Tous les Allemands ne croyaient cependant pas au succès de la campagne militaire contre l'URSS. Juste avant le début de l'opération Barbarossa, le lieutenant Erich Mende de la 8e division d'infanterie de Silésie a eu une conversation avec son commandant. « Mon commandant avait deux fois mon âge, a-t-il relaté, et il avait déjà dû combattre les Russes à Narva en 1917, alors qu'il avait le grade de lieutenant. "Ici, dans cette vaste étendue, nous trouverons notre mort comme Napoléon..." – il ne cachait pas son pessimisme. – "Mende, souvenez-vous de cette heure, elle marque la fin de l'ancienne Allemagne" ».

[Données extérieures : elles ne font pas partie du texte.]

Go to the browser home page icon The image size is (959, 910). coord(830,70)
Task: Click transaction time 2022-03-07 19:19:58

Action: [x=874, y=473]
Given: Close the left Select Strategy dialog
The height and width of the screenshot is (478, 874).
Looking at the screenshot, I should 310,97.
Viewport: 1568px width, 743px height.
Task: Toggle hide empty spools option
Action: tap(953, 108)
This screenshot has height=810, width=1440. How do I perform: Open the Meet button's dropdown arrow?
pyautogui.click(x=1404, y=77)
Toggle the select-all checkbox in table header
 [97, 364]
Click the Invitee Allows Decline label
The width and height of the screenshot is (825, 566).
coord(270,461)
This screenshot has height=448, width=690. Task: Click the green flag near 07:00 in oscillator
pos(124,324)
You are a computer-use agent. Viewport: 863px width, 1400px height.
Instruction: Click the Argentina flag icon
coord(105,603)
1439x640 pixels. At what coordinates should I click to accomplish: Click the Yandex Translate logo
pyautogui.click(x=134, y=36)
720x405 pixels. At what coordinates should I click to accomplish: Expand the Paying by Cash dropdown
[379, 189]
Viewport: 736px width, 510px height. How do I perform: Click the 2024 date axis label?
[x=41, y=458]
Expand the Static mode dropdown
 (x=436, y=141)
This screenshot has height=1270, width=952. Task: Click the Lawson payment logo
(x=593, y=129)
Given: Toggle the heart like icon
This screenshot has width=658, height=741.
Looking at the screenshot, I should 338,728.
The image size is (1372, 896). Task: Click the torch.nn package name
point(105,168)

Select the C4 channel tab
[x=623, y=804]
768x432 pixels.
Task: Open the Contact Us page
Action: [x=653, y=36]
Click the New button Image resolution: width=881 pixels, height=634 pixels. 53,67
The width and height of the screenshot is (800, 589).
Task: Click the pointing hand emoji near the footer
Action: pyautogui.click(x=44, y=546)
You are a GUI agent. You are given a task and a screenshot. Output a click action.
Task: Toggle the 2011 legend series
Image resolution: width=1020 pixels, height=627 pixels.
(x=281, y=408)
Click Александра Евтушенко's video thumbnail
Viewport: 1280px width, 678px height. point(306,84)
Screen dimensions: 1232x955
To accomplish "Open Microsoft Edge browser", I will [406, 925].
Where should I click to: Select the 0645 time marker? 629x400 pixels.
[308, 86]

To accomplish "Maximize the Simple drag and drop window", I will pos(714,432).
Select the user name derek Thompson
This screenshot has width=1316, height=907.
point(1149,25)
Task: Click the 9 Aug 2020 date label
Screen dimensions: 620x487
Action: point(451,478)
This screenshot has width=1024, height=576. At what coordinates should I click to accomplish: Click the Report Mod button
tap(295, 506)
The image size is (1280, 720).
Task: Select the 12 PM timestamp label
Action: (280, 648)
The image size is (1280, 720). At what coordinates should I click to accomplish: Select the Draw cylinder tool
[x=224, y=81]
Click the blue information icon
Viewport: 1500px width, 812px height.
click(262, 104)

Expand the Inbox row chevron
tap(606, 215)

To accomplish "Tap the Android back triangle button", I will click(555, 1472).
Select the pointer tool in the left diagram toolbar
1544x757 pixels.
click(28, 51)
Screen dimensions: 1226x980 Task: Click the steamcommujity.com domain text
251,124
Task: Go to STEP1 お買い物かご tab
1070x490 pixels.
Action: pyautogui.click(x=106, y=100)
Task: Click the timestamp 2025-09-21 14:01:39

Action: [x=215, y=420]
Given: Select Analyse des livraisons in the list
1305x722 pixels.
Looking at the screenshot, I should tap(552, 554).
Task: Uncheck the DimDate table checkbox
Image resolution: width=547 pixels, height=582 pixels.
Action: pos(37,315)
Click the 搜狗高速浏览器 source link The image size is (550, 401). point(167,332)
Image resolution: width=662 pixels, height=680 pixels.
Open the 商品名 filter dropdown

Ils se sont immédiatement convaincus que la guerre contre l'Union soviétique ne serait pas une promenade de santé pour les Allemands. Dans le rapport du chef d'état-major de la 4e armée, le général Günther Blumentritt, au tout début de la campagne, l’on peut lire : « Le comportement des Russes, même lors de la première bataille, était nettement différent de celui des Polonais et des alliés, vaincus sur le front occidental. Même encerclés, les Russes se défendaient fermement ».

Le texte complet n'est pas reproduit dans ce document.